----- Dataset extract -----

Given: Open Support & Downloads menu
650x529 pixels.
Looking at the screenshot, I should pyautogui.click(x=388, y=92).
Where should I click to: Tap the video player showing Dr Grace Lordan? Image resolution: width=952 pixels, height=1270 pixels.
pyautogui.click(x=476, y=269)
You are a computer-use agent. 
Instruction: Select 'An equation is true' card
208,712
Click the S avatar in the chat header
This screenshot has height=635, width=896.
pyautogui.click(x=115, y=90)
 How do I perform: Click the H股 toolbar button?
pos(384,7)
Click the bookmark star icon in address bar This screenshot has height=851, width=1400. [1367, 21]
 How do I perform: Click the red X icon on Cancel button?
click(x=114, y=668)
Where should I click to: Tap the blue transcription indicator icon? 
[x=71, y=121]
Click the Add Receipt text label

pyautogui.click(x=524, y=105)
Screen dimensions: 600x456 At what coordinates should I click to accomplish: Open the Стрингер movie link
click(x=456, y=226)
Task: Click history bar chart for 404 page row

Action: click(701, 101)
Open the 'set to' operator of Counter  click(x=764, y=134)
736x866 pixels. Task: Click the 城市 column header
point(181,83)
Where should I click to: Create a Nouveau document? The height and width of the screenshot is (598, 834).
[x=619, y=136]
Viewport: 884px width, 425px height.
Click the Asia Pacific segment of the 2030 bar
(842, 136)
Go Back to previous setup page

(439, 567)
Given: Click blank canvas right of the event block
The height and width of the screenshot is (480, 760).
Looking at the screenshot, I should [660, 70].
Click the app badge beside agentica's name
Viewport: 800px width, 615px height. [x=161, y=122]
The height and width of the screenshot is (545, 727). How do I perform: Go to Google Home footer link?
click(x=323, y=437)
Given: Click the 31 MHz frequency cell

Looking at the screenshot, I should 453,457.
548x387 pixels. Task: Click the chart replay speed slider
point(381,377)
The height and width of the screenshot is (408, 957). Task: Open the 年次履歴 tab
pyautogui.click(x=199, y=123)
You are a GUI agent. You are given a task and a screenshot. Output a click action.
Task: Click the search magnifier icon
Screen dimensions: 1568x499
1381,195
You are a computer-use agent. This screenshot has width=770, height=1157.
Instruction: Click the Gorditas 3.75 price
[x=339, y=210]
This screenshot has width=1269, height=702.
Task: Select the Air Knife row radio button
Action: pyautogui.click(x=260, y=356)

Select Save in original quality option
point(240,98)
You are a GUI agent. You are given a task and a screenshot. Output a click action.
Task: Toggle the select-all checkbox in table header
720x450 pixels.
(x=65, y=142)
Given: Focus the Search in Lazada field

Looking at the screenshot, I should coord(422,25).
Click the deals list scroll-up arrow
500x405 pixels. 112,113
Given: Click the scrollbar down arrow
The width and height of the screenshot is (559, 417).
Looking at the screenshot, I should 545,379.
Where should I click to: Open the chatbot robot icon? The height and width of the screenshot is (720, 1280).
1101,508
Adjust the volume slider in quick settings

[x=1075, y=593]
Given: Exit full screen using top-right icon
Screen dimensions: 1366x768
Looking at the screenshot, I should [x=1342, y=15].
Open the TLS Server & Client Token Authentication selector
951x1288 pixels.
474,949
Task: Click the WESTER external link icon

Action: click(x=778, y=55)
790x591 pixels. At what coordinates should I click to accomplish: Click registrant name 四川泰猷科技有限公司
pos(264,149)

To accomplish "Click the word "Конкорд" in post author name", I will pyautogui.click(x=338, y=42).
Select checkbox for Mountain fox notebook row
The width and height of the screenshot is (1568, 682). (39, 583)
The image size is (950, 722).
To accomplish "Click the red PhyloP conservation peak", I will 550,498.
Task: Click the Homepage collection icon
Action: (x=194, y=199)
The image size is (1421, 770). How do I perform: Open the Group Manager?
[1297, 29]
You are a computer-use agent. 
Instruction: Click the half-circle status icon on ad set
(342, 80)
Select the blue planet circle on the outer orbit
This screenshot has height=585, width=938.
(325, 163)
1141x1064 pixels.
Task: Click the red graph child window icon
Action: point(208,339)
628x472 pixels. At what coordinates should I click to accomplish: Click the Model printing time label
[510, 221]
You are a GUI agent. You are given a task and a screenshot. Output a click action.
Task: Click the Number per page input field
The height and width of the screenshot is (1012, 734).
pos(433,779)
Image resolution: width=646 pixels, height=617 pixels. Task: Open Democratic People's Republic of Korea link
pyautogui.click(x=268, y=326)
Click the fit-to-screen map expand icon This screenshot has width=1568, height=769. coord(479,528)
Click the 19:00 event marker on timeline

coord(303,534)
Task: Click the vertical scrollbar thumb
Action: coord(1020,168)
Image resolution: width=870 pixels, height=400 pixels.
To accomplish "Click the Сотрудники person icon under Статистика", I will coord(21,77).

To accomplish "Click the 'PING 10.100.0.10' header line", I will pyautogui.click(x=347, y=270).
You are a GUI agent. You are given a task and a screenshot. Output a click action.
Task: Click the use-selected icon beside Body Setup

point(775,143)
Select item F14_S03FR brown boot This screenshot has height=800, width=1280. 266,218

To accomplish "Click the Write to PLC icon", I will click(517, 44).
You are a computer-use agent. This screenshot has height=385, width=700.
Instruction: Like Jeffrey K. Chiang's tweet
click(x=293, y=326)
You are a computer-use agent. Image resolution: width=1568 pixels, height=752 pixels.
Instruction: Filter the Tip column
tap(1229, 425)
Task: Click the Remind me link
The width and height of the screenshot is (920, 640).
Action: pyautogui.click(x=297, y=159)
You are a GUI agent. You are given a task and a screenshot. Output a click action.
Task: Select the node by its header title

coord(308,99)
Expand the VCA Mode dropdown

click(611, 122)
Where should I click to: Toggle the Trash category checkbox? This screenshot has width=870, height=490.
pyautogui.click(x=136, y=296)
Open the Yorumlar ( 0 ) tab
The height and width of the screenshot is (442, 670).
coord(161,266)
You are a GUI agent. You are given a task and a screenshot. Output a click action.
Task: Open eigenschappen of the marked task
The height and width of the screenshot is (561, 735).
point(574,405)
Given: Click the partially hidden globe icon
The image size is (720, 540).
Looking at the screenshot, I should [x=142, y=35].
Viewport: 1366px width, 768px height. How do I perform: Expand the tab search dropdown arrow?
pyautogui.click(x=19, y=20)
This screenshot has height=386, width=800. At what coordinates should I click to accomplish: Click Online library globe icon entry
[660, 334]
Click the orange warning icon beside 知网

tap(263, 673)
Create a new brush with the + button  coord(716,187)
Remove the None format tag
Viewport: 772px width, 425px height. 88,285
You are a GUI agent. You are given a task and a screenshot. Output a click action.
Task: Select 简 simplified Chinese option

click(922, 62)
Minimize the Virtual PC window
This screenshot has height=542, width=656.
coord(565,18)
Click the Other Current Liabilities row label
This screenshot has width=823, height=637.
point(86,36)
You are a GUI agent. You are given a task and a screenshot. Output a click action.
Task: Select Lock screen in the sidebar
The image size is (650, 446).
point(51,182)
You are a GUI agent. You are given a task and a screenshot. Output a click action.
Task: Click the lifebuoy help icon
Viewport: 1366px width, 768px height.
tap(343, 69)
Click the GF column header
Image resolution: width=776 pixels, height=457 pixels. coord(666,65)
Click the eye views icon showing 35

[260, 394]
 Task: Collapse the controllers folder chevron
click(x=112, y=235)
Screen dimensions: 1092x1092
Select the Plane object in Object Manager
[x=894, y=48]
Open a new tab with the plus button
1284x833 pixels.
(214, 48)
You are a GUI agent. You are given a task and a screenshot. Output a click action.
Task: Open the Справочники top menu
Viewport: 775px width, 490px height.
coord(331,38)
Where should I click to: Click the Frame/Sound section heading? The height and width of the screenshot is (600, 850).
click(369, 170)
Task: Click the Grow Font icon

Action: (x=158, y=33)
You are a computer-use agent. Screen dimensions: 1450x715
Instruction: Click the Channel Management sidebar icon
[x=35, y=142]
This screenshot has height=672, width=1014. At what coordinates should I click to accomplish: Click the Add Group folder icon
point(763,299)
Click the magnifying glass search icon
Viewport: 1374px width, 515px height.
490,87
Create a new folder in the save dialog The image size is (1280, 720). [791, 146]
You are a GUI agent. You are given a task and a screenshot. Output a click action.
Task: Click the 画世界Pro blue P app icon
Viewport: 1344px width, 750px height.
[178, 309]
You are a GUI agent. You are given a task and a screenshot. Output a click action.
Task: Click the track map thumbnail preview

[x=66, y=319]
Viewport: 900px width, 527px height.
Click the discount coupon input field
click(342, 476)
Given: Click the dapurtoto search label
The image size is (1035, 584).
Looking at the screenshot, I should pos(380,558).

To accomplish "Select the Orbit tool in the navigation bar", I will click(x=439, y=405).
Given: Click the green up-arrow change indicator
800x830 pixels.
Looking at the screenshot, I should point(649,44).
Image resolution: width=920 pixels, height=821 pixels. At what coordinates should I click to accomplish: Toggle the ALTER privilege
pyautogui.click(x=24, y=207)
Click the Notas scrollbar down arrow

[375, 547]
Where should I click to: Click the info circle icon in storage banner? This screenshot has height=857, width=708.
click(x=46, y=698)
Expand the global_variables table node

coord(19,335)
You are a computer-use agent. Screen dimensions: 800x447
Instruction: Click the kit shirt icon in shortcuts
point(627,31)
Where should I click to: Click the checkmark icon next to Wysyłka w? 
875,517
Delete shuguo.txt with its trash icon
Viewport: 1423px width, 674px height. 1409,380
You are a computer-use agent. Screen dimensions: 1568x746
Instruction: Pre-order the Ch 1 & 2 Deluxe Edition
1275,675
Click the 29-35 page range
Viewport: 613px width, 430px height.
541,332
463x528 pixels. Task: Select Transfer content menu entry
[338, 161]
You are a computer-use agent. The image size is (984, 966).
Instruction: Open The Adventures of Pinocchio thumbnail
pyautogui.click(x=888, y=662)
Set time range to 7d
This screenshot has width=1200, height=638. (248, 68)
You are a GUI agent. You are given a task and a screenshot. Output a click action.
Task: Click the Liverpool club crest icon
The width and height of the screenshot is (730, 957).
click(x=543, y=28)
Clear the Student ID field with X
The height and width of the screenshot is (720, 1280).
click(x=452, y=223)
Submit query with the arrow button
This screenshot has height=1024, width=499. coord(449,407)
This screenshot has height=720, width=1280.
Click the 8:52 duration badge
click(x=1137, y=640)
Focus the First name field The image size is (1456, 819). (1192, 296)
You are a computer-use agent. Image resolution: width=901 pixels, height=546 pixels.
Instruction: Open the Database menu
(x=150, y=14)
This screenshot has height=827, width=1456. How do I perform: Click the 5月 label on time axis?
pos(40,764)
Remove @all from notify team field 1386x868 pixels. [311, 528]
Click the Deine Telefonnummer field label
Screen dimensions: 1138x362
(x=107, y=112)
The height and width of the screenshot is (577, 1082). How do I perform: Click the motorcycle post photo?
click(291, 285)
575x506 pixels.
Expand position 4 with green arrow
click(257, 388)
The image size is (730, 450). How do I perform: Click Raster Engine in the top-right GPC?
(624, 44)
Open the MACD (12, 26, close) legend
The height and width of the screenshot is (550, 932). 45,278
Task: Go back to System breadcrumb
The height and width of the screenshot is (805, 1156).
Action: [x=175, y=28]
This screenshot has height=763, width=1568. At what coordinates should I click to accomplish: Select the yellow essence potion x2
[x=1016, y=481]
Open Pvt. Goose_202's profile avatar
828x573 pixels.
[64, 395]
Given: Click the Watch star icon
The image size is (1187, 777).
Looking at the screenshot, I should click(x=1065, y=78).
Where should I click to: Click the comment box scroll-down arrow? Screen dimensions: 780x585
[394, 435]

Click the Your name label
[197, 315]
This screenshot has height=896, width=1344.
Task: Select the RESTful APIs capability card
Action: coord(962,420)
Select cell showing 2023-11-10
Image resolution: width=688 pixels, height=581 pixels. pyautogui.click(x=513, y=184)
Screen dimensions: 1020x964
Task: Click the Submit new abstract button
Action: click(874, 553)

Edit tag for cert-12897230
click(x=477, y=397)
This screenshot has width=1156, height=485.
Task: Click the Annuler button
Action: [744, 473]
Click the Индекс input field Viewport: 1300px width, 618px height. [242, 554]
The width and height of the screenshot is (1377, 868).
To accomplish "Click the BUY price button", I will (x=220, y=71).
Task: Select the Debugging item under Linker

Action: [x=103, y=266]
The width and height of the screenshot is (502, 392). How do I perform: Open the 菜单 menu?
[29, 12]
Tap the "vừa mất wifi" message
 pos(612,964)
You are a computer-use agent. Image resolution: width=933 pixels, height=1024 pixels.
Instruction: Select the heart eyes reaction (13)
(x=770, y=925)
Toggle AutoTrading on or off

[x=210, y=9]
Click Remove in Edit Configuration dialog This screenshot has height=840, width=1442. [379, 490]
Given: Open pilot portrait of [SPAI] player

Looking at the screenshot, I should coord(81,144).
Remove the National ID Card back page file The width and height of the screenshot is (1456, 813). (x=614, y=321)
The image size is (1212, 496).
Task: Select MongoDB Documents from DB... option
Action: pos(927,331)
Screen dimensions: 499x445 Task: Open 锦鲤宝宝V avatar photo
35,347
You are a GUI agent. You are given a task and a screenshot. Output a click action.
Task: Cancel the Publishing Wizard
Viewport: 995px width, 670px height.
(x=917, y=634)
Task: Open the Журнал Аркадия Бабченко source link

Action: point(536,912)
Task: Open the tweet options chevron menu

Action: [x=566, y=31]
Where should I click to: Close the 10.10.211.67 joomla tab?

-----

The job is to copy each line from the material above that holds the word "dialog".

→ Solution below
Create a new folder in the save dialog The image size is (1280, 720). [791, 146]
Click Remove in Edit Configuration dialog This screenshot has height=840, width=1442. [379, 490]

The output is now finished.